Saved entries
== Segment start ==
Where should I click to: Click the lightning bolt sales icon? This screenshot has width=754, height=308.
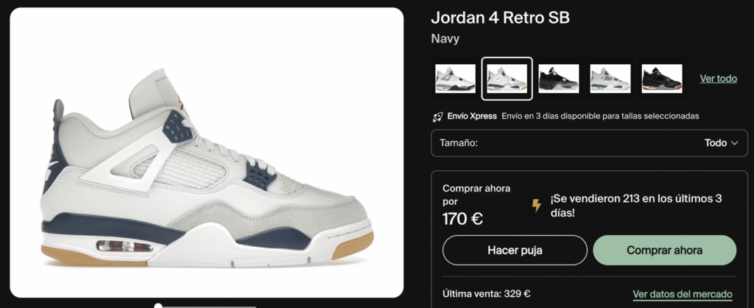point(536,206)
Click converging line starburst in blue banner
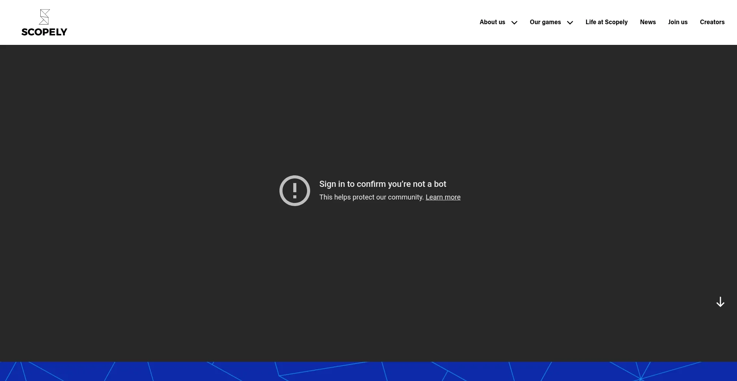The image size is (737, 381). (640, 379)
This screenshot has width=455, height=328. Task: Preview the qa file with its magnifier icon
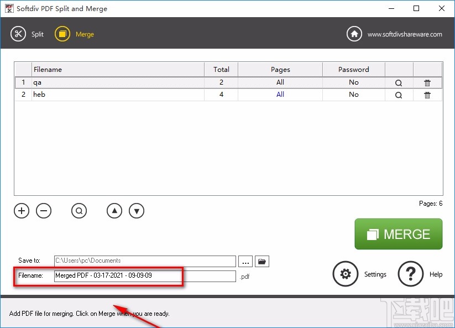(x=399, y=83)
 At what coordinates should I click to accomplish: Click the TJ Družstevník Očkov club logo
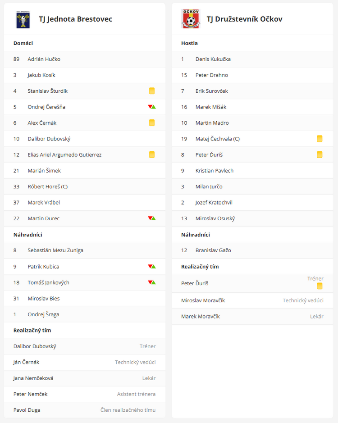pos(190,19)
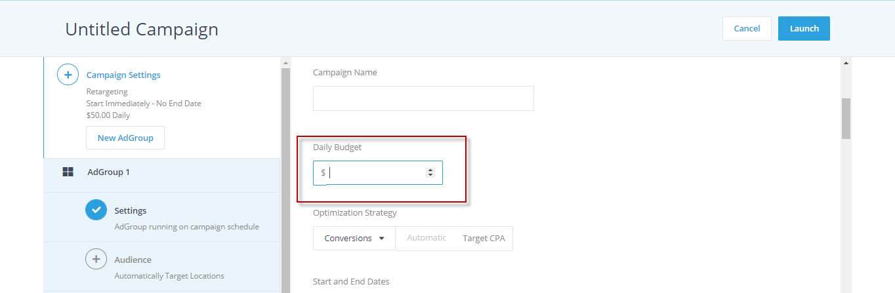
Task: Click the Daily Budget stepper arrows
Action: click(x=430, y=172)
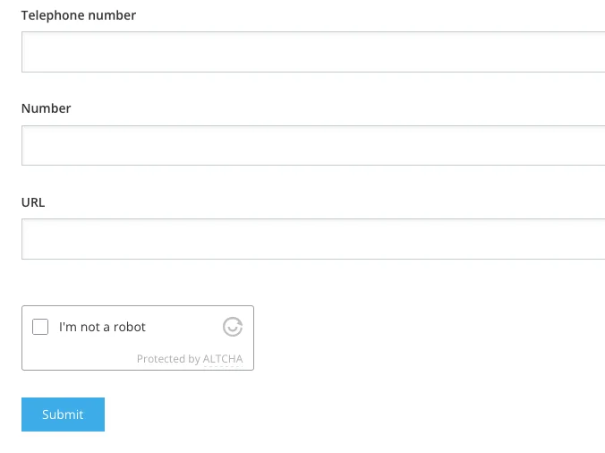Select the URL input field

313,239
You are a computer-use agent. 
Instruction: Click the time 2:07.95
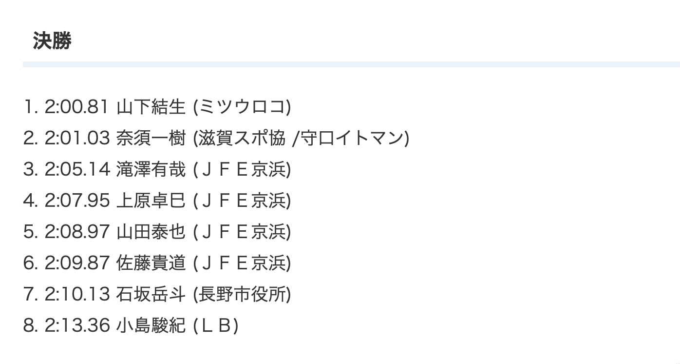(x=76, y=201)
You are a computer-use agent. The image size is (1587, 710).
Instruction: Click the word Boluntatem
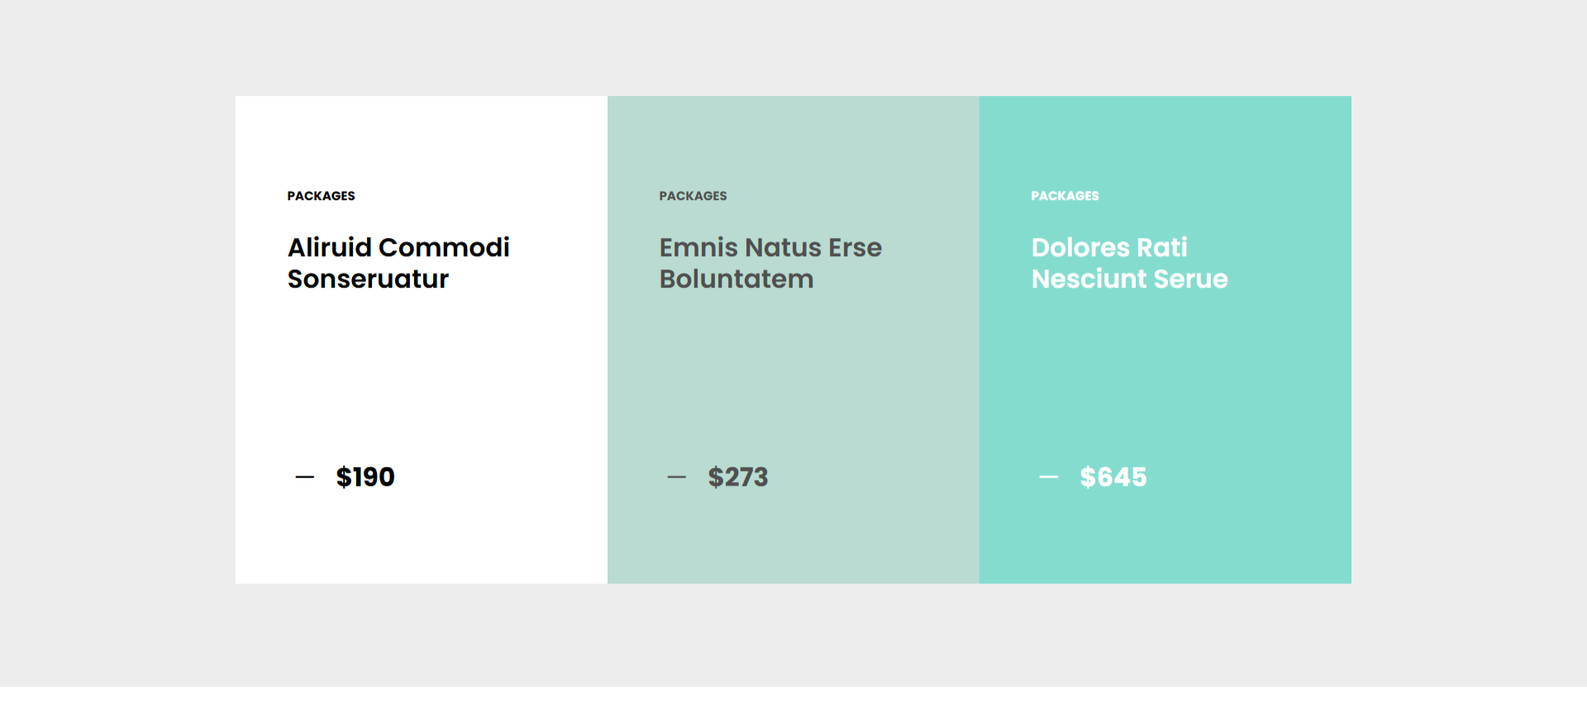coord(736,279)
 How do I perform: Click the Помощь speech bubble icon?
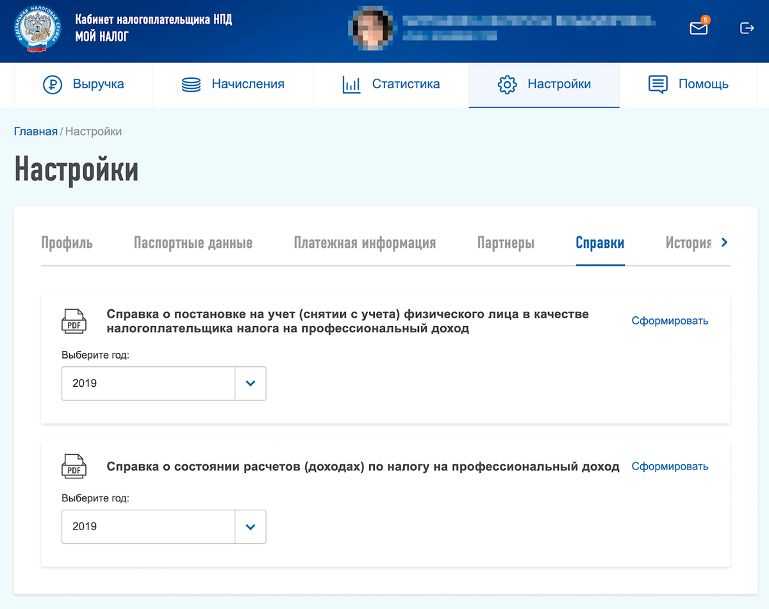tap(657, 84)
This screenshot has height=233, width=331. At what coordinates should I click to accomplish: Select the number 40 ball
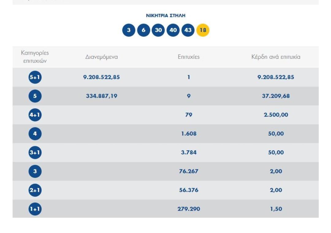(173, 30)
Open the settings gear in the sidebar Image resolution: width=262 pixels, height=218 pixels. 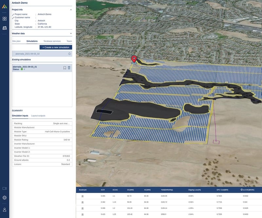4,197
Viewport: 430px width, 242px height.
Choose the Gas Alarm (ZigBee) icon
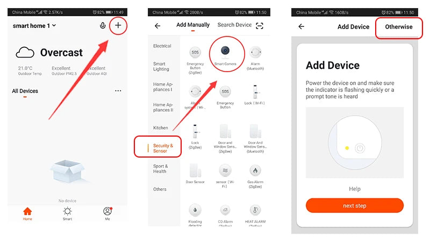coord(255,170)
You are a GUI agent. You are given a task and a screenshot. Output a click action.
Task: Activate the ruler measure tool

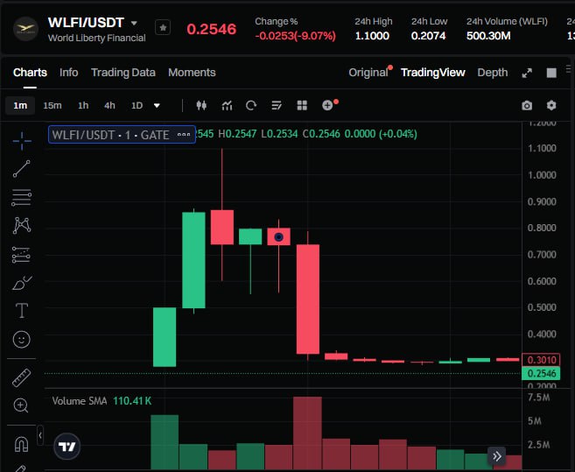(x=22, y=377)
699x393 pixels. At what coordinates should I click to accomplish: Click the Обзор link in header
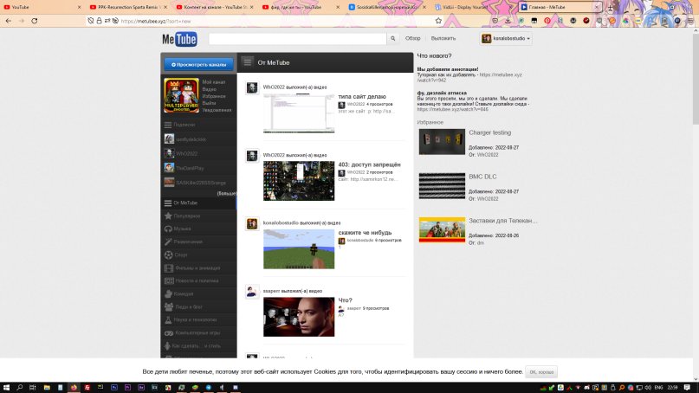click(x=413, y=39)
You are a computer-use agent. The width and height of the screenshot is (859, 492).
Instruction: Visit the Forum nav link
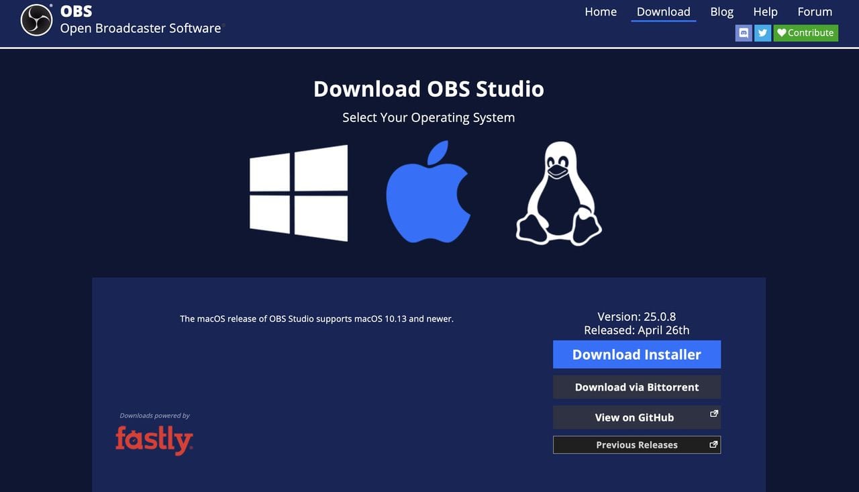(x=815, y=12)
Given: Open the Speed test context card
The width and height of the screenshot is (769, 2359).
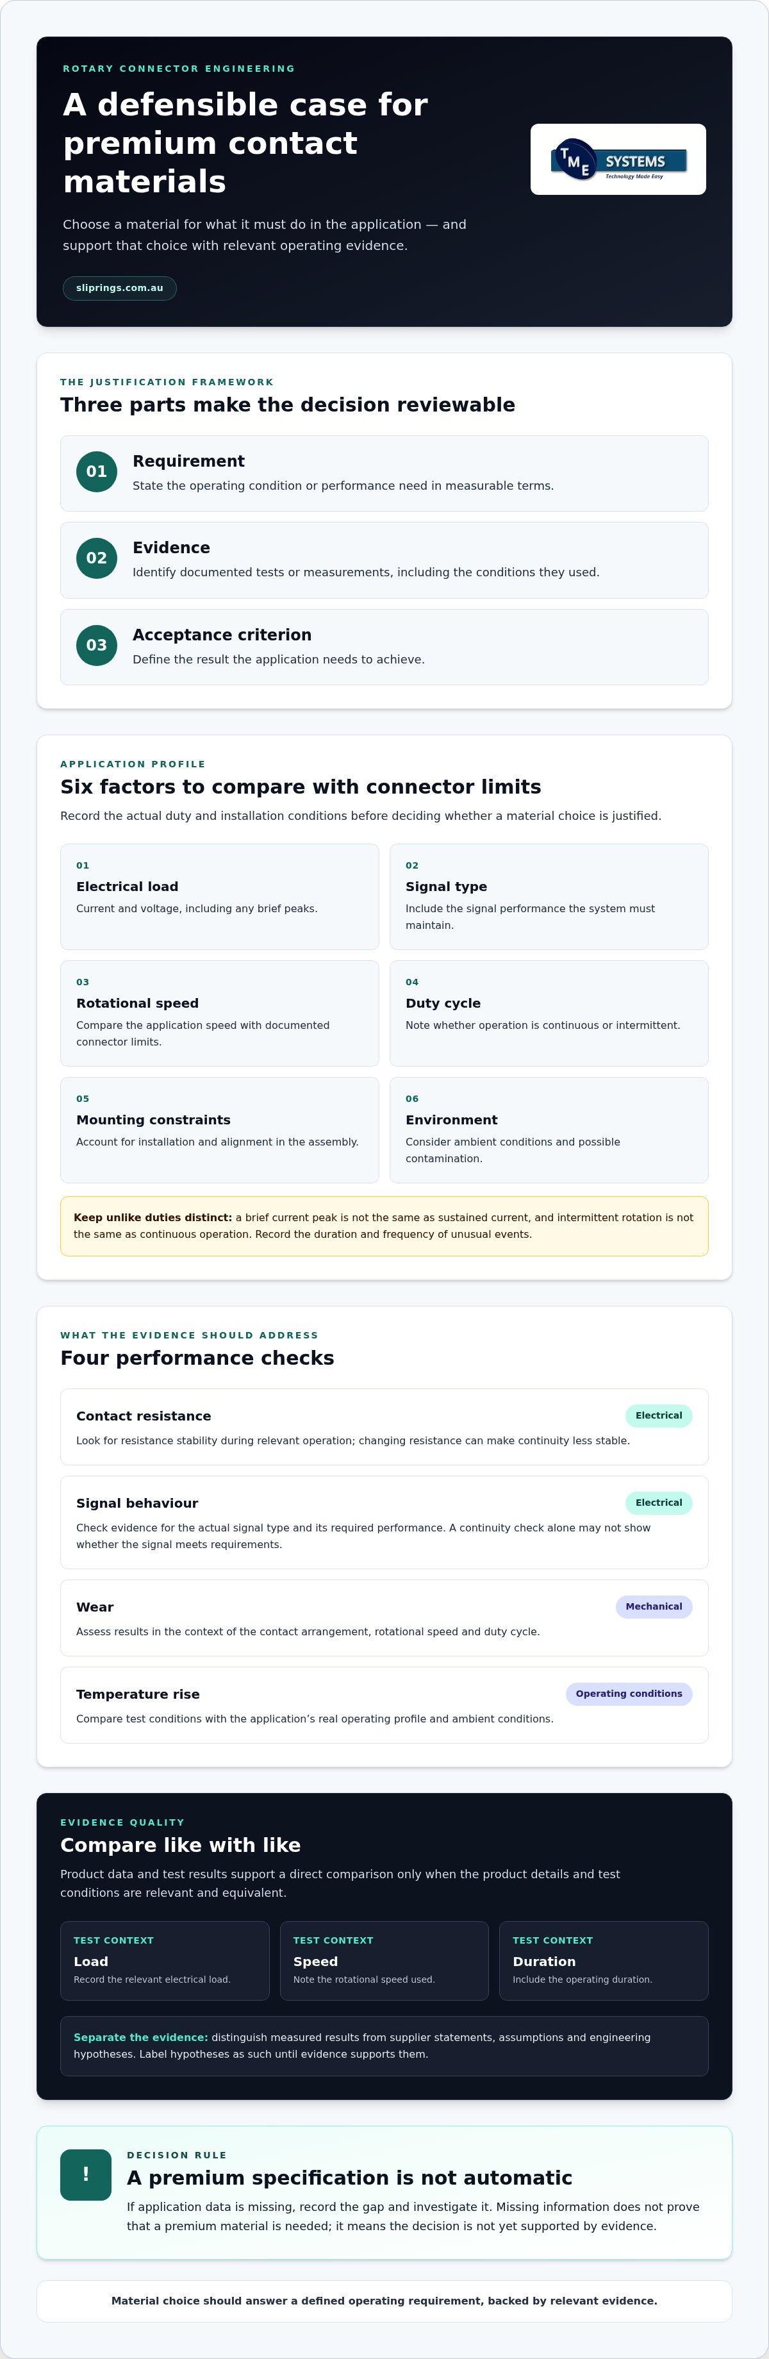Looking at the screenshot, I should coord(385,1960).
== Segment end ==
WORK TO BE COMPLETED –
In the data above, find each line where the string "computer" appears, then copy it.

TASK OUTPUT –
You are a computer-use agent. 
You are a computer-use agent. The image size is (1587, 710).
You are a computer-use agent. The width and height of the screenshot is (859, 492).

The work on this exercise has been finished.